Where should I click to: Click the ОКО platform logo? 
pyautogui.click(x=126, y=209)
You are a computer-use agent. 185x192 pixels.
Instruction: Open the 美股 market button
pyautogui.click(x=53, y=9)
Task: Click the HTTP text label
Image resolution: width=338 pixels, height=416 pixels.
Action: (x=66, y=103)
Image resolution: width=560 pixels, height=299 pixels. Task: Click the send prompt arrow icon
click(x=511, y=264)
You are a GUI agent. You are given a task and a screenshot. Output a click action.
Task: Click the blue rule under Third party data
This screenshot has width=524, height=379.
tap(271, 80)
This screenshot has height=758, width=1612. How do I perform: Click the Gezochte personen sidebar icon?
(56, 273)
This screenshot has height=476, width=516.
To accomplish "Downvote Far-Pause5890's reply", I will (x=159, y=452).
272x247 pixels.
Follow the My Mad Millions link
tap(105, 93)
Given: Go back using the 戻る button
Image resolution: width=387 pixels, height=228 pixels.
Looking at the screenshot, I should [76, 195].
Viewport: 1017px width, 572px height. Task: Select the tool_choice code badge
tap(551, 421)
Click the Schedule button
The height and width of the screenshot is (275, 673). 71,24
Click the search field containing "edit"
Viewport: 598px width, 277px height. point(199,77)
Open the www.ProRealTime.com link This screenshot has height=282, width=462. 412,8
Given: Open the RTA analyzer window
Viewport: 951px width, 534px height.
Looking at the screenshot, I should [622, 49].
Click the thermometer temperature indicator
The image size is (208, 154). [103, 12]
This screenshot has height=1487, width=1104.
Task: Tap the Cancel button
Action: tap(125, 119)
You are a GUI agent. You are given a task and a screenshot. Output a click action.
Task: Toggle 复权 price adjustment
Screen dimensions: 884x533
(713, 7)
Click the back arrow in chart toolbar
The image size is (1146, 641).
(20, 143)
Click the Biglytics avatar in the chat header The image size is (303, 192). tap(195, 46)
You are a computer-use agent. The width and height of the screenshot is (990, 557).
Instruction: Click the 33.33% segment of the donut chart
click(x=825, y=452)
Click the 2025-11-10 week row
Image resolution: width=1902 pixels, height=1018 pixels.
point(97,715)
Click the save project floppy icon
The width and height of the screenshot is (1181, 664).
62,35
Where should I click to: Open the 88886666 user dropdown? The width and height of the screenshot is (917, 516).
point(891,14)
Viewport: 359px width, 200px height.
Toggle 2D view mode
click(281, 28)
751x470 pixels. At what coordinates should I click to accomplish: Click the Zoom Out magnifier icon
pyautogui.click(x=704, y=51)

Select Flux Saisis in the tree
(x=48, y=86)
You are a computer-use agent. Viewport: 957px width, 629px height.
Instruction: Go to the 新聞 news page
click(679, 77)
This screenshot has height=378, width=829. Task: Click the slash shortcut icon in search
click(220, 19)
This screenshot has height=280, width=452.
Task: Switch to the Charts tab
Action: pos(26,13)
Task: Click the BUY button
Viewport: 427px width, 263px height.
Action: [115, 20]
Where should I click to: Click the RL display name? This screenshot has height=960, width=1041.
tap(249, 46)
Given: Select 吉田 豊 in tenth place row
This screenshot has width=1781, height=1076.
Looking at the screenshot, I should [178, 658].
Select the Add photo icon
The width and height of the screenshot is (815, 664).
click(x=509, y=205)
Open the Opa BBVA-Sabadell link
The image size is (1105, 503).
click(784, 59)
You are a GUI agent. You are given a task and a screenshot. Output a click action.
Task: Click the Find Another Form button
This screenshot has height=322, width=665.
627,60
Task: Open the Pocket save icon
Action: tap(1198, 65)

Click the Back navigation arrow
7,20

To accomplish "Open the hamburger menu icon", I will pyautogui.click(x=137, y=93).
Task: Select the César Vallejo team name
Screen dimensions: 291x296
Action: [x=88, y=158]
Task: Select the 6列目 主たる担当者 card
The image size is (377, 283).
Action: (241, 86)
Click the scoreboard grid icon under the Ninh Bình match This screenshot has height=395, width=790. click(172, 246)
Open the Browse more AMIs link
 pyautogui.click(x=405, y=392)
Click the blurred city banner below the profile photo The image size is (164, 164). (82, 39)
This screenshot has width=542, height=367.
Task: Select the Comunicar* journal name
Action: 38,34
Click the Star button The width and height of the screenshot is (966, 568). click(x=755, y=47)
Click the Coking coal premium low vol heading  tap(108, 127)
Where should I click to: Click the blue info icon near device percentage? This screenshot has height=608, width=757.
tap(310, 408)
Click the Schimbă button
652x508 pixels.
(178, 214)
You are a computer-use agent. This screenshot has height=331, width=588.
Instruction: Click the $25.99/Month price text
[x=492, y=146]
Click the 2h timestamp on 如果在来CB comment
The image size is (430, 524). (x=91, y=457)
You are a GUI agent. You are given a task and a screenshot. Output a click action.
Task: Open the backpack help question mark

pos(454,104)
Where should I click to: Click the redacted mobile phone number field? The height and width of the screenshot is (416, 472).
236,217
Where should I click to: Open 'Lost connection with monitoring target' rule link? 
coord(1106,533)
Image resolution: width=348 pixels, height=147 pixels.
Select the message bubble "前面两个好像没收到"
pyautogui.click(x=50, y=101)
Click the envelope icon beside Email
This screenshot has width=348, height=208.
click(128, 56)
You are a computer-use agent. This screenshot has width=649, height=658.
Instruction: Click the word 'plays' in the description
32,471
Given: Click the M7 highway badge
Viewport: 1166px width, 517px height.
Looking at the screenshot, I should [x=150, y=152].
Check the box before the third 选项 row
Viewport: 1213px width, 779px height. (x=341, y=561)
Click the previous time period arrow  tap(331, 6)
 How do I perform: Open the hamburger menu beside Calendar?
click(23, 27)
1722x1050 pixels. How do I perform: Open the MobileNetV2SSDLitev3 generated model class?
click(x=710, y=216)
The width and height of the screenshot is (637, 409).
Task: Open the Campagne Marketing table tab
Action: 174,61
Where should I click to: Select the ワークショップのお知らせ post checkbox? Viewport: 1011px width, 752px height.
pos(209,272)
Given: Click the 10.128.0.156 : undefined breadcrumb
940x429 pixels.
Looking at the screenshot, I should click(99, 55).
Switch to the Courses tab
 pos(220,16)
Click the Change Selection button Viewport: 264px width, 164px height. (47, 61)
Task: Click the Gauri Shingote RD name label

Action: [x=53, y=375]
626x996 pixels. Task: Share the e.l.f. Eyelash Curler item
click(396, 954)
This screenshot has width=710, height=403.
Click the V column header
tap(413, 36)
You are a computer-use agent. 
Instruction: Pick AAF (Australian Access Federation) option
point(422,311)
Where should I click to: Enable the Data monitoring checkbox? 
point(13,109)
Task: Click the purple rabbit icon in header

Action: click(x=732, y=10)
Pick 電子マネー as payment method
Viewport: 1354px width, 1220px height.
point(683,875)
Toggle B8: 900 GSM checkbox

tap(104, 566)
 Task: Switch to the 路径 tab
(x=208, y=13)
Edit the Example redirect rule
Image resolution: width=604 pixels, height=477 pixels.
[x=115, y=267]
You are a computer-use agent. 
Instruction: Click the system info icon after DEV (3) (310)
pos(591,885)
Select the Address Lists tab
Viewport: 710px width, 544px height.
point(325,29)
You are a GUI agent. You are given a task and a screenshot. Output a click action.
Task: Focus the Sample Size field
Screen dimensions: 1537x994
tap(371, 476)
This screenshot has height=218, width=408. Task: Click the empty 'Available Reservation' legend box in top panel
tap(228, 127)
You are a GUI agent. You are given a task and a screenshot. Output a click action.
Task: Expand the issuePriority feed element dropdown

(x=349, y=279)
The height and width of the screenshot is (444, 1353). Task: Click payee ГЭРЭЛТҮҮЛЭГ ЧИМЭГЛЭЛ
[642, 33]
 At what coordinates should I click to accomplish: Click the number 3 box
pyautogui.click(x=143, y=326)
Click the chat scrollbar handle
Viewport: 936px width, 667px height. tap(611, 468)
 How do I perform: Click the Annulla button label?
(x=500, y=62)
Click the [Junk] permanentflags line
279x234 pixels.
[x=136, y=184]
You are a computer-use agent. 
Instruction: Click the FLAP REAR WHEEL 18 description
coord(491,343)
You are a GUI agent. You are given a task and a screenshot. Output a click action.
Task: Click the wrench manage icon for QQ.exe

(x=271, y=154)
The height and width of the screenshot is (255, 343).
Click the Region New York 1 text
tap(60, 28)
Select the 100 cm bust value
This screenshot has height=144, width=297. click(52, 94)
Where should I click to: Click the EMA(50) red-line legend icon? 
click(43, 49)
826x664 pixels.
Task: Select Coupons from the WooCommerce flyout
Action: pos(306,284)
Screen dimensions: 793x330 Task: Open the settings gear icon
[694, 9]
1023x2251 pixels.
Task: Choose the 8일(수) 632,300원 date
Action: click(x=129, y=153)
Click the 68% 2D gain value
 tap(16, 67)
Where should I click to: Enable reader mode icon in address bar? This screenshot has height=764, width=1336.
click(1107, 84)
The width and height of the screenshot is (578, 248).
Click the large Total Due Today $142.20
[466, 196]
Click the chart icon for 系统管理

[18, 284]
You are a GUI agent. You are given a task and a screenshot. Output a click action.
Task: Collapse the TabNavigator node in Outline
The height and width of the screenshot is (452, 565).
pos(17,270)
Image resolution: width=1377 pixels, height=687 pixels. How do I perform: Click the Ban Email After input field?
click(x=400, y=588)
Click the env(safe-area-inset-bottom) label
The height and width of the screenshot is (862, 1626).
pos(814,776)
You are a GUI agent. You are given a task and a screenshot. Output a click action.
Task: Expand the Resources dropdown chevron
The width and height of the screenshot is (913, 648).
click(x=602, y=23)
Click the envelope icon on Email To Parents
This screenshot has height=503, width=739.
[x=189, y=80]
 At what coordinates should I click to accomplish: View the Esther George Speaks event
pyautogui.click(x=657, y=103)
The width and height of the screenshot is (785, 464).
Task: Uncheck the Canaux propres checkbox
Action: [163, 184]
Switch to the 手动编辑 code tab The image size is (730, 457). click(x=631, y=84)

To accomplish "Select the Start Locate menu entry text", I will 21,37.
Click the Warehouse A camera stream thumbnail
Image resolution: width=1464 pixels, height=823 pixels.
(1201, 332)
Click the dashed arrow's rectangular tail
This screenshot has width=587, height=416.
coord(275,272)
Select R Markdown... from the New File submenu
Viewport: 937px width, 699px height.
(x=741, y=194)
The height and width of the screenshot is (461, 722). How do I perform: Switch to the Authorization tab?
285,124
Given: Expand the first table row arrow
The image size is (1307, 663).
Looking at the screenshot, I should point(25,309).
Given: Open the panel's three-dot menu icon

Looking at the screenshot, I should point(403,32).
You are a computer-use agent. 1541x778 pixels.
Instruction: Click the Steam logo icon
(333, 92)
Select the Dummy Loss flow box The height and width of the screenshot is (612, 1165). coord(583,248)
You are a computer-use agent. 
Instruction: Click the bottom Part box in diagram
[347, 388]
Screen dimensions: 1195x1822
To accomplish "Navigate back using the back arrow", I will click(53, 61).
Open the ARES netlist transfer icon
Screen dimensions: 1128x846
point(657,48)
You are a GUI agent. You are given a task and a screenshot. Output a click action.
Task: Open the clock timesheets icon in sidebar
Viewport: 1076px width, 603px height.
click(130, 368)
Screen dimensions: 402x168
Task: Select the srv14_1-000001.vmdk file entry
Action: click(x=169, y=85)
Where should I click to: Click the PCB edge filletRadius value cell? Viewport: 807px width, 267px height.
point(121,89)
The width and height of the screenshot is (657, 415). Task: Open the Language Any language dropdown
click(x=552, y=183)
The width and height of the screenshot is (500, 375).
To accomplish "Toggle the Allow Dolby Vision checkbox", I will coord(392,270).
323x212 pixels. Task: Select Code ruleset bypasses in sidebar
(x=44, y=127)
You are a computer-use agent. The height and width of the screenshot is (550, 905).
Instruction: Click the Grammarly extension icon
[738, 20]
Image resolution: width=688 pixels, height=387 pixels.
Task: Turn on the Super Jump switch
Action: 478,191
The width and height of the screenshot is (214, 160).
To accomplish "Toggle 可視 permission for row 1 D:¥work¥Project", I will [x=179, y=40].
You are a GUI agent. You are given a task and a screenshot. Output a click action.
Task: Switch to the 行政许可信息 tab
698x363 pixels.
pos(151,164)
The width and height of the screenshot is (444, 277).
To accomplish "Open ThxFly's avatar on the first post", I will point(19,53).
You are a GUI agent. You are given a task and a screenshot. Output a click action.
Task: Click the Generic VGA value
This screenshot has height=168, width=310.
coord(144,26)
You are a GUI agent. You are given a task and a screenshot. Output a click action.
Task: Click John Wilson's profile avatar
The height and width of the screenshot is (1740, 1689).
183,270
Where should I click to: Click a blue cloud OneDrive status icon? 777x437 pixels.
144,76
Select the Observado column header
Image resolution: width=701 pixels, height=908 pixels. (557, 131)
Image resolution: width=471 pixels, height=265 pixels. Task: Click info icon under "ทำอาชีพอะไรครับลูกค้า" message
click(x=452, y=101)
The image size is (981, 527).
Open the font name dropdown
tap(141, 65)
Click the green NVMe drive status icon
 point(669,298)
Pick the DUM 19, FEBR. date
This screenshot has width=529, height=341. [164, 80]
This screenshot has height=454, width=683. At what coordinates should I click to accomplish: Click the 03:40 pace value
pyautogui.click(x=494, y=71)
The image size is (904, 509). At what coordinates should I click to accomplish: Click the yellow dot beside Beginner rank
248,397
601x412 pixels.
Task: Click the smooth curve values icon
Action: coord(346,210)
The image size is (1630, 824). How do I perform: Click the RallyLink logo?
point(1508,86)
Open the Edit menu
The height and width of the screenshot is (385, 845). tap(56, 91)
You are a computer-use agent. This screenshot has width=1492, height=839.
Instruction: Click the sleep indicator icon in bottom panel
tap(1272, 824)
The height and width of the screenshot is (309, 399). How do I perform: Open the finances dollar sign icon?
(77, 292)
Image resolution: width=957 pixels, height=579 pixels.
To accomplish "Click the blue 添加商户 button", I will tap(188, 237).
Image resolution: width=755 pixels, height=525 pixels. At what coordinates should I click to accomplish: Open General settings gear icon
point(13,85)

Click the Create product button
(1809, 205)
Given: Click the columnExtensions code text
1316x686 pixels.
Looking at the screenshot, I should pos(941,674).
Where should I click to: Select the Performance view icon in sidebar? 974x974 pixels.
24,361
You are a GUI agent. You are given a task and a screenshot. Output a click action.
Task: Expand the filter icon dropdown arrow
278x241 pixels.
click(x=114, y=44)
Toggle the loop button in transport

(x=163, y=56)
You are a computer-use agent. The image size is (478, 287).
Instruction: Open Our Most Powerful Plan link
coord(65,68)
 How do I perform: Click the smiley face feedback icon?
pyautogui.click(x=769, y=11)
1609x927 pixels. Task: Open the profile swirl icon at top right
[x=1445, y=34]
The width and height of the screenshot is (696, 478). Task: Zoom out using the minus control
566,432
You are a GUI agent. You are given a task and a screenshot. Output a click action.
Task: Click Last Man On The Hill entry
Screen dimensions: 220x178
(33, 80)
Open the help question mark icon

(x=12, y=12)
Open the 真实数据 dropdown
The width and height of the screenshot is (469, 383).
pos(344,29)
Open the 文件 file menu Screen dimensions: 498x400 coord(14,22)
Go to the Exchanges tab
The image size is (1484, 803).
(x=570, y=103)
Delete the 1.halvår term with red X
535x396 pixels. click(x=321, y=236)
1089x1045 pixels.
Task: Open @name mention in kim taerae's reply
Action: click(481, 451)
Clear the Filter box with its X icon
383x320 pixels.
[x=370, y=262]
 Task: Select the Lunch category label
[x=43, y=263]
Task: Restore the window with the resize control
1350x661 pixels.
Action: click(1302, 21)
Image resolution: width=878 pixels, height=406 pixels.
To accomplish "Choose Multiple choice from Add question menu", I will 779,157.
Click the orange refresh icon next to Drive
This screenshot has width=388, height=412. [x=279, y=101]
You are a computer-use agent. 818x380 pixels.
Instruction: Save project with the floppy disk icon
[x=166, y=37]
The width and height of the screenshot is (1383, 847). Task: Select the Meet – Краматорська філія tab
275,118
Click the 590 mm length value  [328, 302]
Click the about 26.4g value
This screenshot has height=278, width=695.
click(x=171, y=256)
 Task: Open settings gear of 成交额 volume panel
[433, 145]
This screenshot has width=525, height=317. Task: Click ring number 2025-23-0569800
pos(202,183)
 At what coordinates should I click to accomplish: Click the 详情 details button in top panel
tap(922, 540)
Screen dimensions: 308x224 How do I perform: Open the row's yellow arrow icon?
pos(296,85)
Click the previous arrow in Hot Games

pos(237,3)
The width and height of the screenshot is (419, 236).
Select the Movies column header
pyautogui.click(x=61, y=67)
__________
#### [PROBLEM]
Recast the stretch of the listing from the line containing "Click the search" through the line containing "Looking at the screenshot, I should [622, 49]." as a Markdown table with columns Row and Line, numbering rows from 1 and skipping any blank lines.

#### [FULL OUTPUT]
| Row | Line |
|---|---|
| 1 | Click the search field containing "edit" |
| 2 | Viewport: 598px width, 277px height. point(199,77) |
| 3 | Open the www.ProRealTime.com link This screenshot has height=282, width=462. 412,8 |
| 4 | Given: Open the RTA analyzer window |
| 5 | Viewport: 951px width, 534px height. |
| 6 | Looking at the screenshot, I should [622, 49]. |